After locating the line with "Given: Open the En keyboard layout indicator" in the data that follows, return it and every later line exactly, up to and including the line with "Screen dimensions: 1456x819".
*** Opening Data provided ***
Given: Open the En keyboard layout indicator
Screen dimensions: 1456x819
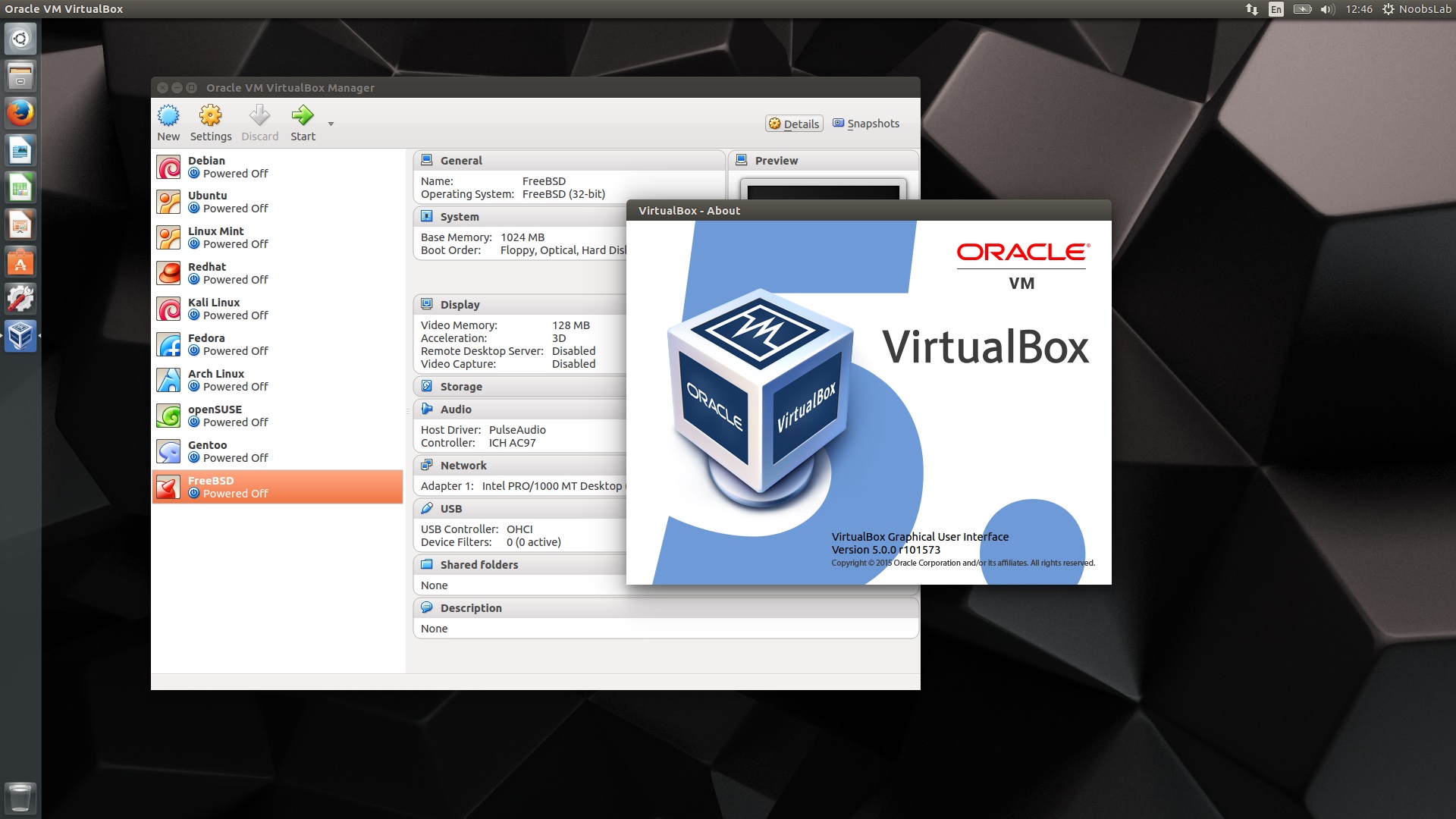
*** Closing Data provided ***
*** Opening Data provided ***
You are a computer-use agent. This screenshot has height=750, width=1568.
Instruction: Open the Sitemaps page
*** Closing Data provided ***
*** Opening Data provided ***
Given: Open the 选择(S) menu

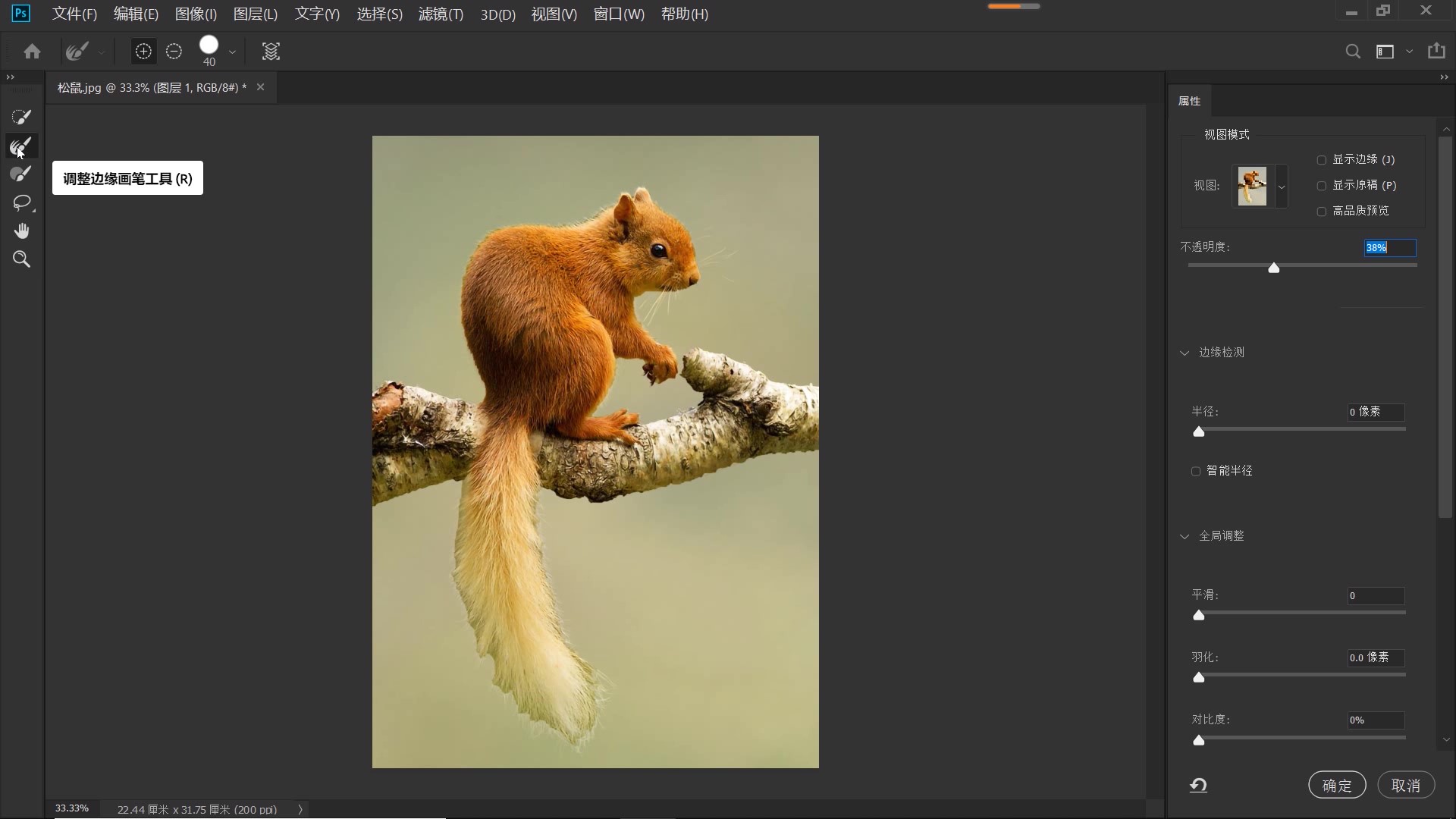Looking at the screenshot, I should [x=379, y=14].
*** Closing Data provided ***
Exercise solution
Given: Open the En keyboard layout indicator
Screen dimensions: 1456x819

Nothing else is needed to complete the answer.